• _Supplied passage_
---*---

Adams, Charles Augustus. A collection of sacred hymns, for the Church of Jesus Christ of Latter Day Saints. Selected and published by Charles A. Adams. Bellows Falls: Printed by S. M. Blake. 1845.
iv[5]-160 pp. 10.5 cm.
Charles A. Adams remains an obscure figure. Born in Jaffrey, Cheshire County, New Hampshire, August 17, 1824, he was called in April 1844 to campaign for Joseph Smith in New Hampshire. At some point he labored in Peterborough, seven miles from his place of birth, so it would have been natural for him to have his hymnbook printed in Bellows Falls, thirty miles to the northwest. When the Saints went west, Adams remained in New England. In 1855 he married Sarah Holder in Lynn, Massachusetts; five years later he died.

---*---

• _Data section_
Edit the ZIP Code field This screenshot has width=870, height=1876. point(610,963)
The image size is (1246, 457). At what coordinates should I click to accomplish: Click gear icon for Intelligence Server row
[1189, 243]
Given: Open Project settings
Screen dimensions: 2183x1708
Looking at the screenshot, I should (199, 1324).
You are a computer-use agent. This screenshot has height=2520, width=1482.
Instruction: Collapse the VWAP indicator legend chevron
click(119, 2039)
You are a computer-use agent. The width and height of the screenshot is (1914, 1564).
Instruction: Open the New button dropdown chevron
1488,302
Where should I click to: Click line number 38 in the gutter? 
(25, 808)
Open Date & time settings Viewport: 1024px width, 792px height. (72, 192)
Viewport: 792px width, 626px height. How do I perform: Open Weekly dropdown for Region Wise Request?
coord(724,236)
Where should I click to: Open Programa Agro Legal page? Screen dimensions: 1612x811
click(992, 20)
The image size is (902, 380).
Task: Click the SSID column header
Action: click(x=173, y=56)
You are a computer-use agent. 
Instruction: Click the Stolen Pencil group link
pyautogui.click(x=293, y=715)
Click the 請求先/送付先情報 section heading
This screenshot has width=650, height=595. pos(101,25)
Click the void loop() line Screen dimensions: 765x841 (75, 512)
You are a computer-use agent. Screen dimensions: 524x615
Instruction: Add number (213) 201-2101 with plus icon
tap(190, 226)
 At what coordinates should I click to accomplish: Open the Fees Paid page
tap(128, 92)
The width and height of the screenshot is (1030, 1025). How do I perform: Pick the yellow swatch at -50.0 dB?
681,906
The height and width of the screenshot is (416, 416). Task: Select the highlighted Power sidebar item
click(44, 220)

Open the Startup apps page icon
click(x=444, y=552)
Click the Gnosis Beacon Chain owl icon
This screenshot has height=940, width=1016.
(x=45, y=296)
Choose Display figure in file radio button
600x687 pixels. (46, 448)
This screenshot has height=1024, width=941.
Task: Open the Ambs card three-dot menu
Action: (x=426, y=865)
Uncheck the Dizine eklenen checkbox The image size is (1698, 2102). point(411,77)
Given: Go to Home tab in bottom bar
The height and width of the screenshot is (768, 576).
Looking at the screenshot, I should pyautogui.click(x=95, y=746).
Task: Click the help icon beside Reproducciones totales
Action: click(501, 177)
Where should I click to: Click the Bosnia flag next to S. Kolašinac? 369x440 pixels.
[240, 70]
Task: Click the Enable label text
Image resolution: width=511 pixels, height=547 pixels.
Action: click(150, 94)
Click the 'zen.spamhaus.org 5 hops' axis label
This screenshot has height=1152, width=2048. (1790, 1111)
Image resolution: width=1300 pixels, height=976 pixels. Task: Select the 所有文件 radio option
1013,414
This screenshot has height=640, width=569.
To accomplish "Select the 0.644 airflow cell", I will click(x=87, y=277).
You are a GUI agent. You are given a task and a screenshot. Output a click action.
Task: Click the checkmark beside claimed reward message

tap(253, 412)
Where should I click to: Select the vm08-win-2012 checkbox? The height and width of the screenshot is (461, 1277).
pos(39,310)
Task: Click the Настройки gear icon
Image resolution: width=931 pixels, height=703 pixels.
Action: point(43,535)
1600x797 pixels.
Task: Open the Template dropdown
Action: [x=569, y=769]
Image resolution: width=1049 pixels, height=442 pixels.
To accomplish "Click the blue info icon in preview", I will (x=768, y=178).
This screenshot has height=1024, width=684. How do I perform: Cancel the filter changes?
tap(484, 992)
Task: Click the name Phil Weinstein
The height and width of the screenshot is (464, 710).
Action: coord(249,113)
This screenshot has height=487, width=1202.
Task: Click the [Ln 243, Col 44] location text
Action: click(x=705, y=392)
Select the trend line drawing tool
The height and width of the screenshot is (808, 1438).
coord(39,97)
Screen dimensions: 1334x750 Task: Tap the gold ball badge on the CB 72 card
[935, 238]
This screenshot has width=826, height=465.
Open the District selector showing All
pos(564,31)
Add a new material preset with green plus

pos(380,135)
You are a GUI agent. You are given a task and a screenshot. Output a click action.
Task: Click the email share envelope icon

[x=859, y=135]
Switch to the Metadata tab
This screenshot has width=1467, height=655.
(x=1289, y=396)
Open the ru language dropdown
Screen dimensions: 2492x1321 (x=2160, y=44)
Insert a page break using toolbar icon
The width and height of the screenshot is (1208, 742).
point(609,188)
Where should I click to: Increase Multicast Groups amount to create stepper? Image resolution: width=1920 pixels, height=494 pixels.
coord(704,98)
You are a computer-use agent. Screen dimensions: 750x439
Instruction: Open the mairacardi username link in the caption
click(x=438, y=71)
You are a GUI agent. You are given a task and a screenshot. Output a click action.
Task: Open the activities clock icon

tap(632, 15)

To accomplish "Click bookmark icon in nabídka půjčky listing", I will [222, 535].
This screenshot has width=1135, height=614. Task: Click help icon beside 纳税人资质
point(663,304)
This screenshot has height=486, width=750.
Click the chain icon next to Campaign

---*---

• _To do_
1. Render this sentence from the hymnbook entry in Spanish: "When the Saints went west, Adams remained in New England."
2. Set down the hymnbook entry's wording from "Adams, Charles Augustus." up to and including "later he died.".
The items are separate from the hymnbook entry and stand on their own.

• _Answers given_
1. Cuando los Santos se fueron al oeste, Adams se quedó en Nueva Inglaterra.

2.
Adams, Charles Augustus. A collection of sacred hymns, for the Church of Jesus Christ of Latter Day Saints. Selected and published by Charles A. Adams. Bellows Falls: Printed by S. M. Blake. 1845.
iv[5]-160 pp. 10.5 cm.
Charles A. Adams remains an obscure figure. Born in Jaffrey, Cheshire County, New Hampshire, August 17, 1824, he was called in April 1844 to campaign for Joseph Smith in New Hampshire. At some point he labored in Peterborough, seven miles from his place of birth, so it would have been natural for him to have his hymnbook printed in Bellows Falls, thirty miles to the northwest. When the Saints went west, Adams remained in New England. In 1855 he married Sarah Holder in Lynn, Massachusetts; five years later he died.